Does taking folic acid increase chances of twins?
Some studies have suggested a modest increase in twin rates among women taking folic acid supplements (up to 40% increase in one Australian study), but the evidence is not conclusive. The mechanism might be related to increased rates of ovulation or improved embryo survival. However, folic acid is strongly recommended for all pregnancies to prevent neural tube defects, and any potential increase in twin risk should not deter its use.
Can you increase your chances of having identical twins?
Monozygotic (identical) twinning is largely a random event that occurs when a single fertilized egg spontaneously splits in the first two weeks of development. There are no known reliable factors that significantly increase the chances of identical twins. IVF may slightly increase the MZ twin rate (possibly related to manipulation of the zona pellucida), but this effect is small.

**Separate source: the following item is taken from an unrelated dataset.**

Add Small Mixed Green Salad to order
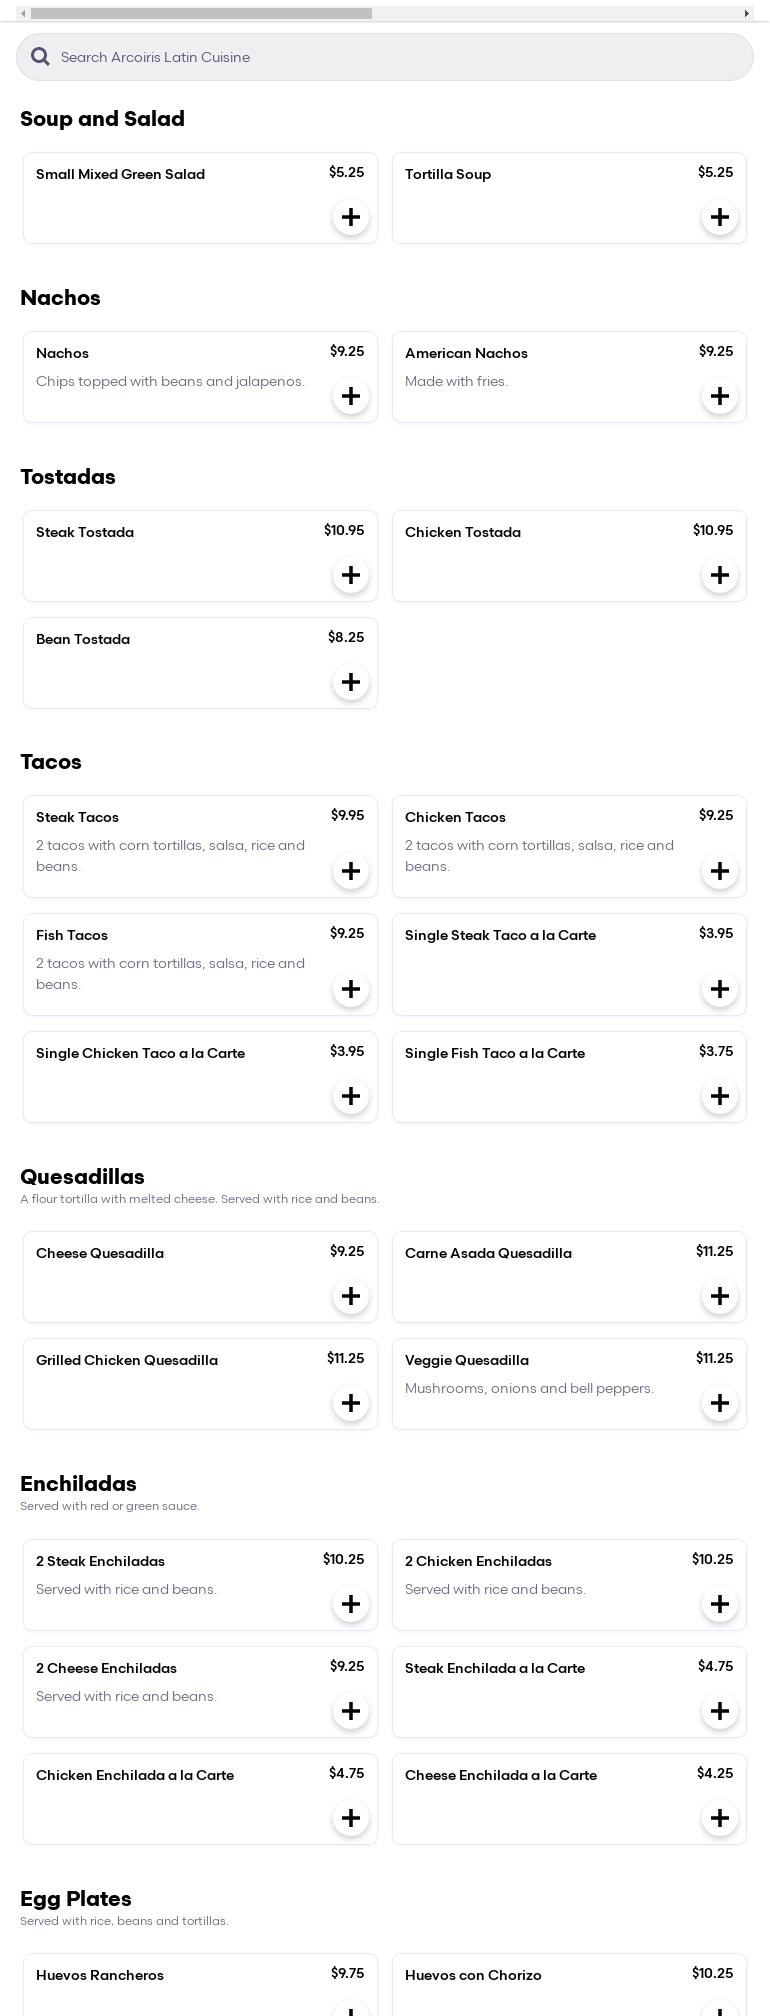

Are twin pregnancies higher risk?
Yes, twin pregnancies carry higher risks than singleton pregnancies, including: preterm birth (about 60% of twins are born before 37 weeks), low birth weight, preeclampsia (2-3x higher risk), gestational diabetes, placental abnormalities, and higher cesarean delivery rates. Monozygotic twins sharing a placenta (monochorionic) have additional risks including twin-to-twin transfusion syndrome (TTTS).
Does the father's family history matter?
Yes, but less than the mother's. A father can carry hyperovulation genes and pass them to his daughters, who may then have a higher chance of releasing multiple eggs. However, the father's genes do not directly cause his partner to release more eggs. The paternal family history effect (approximately 1.2x multiplier) reflects the possibility that a woman may carry hyperovulation genes inherited from her father.